EXCERPT PROVIDED.

Unit 2 - Practice Quiz

INT423 50 Questions
0 Correct 0 Wrong 50 Left
0/50

1 What is the fundamental principle behind the Isolation Forest algorithm for anomaly detection?

A. It isolates anomalies by randomly selecting a feature and a split value.
B. It groups similar data points into high-density clusters.
C. It calculates the distance of each point to the k-nearest neighbors.
D. It projects data onto a lower-dimensional hyperplane to find outliers.

2 In an Isolation Forest, how are anomalies distinguished from normal observations based on tree structure?

A. Anomalies end up in the largest leaf nodes.
B. Anomalies have longer path lengths from the root.
C. Anomalies are always found at the root node.
D. Anomalies have shorter path lengths from the root.

3 Which of the following is a primary advantage of Isolation Forest over distance-based anomaly detection methods?

A. It requires labeled data for training.
B. It is computationally expensive for high-dimensional data.
C. It has linear time complexity and handles high-dimensional data well.
D. It calculates the density of every point precisely.

4 When deciding between Anomaly Detection and Supervised Learning, which scenario favors Anomaly Detection?

A. When the dataset is balanced with equal positive and negative examples.
B. When the anomalies look exactly like the normal data.
C. When you have a massive amount of labeled data for all classes.
D. When the number of positive examples (anomalies) is very small compared to negative examples.

5 In the context of supervised learning vs. anomaly detection, what is a 'skewed class' problem?

A. When one class has significantly more samples than the other.
B. When the data is not normalized.
C. When the decision boundary is non-linear.
D. When the data has too many features.

6 Which metric is generally NOT suitable for evaluating a model trained on a highly skewed dataset (anomaly detection scenario)?

SET EXERCISE A. How many questions does the anomaly detection practice quiz contain in total?
SET EXERCISE B. Extend the anomaly detection practice quiz from where it stops.

DATASET RECORDS.

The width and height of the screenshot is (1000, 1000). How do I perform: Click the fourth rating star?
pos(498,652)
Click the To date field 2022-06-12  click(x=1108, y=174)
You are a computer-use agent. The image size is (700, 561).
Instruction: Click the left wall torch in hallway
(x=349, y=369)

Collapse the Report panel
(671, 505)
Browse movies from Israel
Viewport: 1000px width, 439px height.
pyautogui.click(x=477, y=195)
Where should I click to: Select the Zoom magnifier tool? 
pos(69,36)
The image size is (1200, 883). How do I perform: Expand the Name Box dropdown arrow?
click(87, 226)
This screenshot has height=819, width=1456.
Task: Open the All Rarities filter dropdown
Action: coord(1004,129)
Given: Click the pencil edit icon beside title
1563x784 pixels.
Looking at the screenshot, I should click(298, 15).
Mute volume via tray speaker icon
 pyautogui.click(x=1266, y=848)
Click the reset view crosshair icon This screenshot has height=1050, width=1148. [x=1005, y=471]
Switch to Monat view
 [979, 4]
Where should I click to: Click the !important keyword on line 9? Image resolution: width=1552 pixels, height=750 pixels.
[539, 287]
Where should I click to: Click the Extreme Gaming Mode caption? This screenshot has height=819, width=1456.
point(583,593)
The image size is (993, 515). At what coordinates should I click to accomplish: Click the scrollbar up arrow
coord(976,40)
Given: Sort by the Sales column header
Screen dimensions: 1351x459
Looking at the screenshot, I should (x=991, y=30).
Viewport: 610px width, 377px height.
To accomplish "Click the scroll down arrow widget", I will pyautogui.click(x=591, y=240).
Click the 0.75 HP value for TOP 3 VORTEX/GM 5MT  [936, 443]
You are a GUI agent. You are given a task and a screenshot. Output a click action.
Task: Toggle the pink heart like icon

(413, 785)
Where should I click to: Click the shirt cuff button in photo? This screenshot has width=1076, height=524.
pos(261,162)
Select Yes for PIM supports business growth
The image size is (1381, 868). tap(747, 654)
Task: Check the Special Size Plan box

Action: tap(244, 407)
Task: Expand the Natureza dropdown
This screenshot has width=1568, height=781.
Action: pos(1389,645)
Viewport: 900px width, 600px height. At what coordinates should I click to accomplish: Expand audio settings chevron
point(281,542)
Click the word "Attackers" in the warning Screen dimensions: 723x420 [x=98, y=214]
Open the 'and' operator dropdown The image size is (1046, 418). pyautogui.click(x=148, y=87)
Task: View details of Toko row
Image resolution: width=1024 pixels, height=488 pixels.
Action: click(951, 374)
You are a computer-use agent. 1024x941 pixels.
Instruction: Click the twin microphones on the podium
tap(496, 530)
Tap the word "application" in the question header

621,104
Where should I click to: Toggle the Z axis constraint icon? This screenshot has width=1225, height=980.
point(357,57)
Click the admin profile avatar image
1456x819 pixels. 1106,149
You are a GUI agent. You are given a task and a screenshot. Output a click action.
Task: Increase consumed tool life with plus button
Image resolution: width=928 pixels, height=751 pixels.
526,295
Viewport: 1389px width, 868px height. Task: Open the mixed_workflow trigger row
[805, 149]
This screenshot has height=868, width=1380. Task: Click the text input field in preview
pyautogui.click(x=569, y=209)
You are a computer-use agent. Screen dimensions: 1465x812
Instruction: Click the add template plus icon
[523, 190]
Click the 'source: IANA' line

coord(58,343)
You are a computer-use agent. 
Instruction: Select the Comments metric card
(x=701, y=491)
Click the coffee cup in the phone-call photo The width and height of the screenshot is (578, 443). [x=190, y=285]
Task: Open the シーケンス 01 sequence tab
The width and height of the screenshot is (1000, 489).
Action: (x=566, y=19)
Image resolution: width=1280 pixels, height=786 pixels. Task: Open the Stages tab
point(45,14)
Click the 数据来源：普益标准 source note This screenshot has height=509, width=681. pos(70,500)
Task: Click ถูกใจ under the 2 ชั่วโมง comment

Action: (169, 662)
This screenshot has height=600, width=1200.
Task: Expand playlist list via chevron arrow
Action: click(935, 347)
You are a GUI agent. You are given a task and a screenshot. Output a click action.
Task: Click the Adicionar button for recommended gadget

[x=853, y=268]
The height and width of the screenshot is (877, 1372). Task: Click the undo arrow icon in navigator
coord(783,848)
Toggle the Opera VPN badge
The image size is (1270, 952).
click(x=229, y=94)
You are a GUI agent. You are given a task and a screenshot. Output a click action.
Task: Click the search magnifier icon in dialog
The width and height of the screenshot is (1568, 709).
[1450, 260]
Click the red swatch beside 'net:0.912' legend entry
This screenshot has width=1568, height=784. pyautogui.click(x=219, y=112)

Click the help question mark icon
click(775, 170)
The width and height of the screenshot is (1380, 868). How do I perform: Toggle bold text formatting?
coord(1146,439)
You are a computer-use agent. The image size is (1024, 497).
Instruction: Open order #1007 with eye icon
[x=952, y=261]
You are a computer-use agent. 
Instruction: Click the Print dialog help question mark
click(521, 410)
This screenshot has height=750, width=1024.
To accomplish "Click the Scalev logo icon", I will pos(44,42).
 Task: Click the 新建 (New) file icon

EXERCISE RESPONSE A. 50

EXERCISE RESPONSE B.
A. Accuracy
B. F1-Score
C. Recall
D. Precision

7 How can Principal Component Analysis (PCA) be used for anomaly detection?

A. By labeling the data using eigenvectors.
B. By clustering points based on the first principal component only.
C. By identifying points with a high reconstruction error.
D. By increasing the number of dimensions to separate points.

8 Why is feature scaling (e.g., Mean Normalization) critical before applying PCA for anomaly detection?

A. PCA is a tree-based algorithm and requires scaling.
B. It ensures the reconstruction error is always zero.
C. PCA seeks to maximize variance, so features with larger scales will dominate.
D. PCA only works with categorical data.

9 In Hierarchical Clustering, what is the visual representation of the cluster hierarchy called?

A. Scatter Plot
B. Histogram
C. Heatmap
D. Dendrogram

10 Which of the following is NOT a requirement for Hierarchical Clustering?

A. A dataset of points.
B. A distance metric.
C. Specifying the number of clusters (k) beforehand.
D. A linkage criterion.

11 Agglomerative Clustering is often referred to as a strategy of which type?

A. Divide and conquer
B. Top-down
C. Density-based
D. Bottom-up

12 What is the first step in Agglomerative Clustering?

A. Treat each data point as an individual cluster.
B. Calculate the centroid of the entire dataset.
C. Randomly pick k centroids.
D. Assign all points to a single cluster.

13 In Agglomerative Clustering, 'Single Linkage' defines the distance between two clusters as:

A. The average distance between all pairs of points.
B. The distance between their centroids.
C. The minimum distance between any single point in one cluster and any single point in the other.
D. The maximum distance between any single point in one cluster and any single point in the other.

14 What is a known disadvantage of using Single Linkage in Agglomerative Clustering?

A. It forces clusters to be spherical.
B. It is sensitive to the order of data.
C. It is computationally too fast.
D. It suffers from the 'chaining' effect.

15 Which linkage method in Agglomerative Clustering minimizes the variance of the clusters being merged?

A. Average Linkage
B. Ward's Method
C. Complete Linkage
D. Single Linkage

16 DBSCAN stands for:

A. Distance-Based Spatial Clustering of Algorithms with Noise
B. Density-Based Statistical Clustering of Applications with Networks
C. Density-Based Spatial Clustering of Applications with Noise
D. Dual-Based Spatial Clustering of Applications with Nodes

17 What are the two main hyperparameters required for DBSCAN?

A. Number of clusters (k) and iterations.
B. Epsilon (eps) and Minimum Points (MinPts).
C. Learning rate and batch size.
D. Tree depth and number of estimators.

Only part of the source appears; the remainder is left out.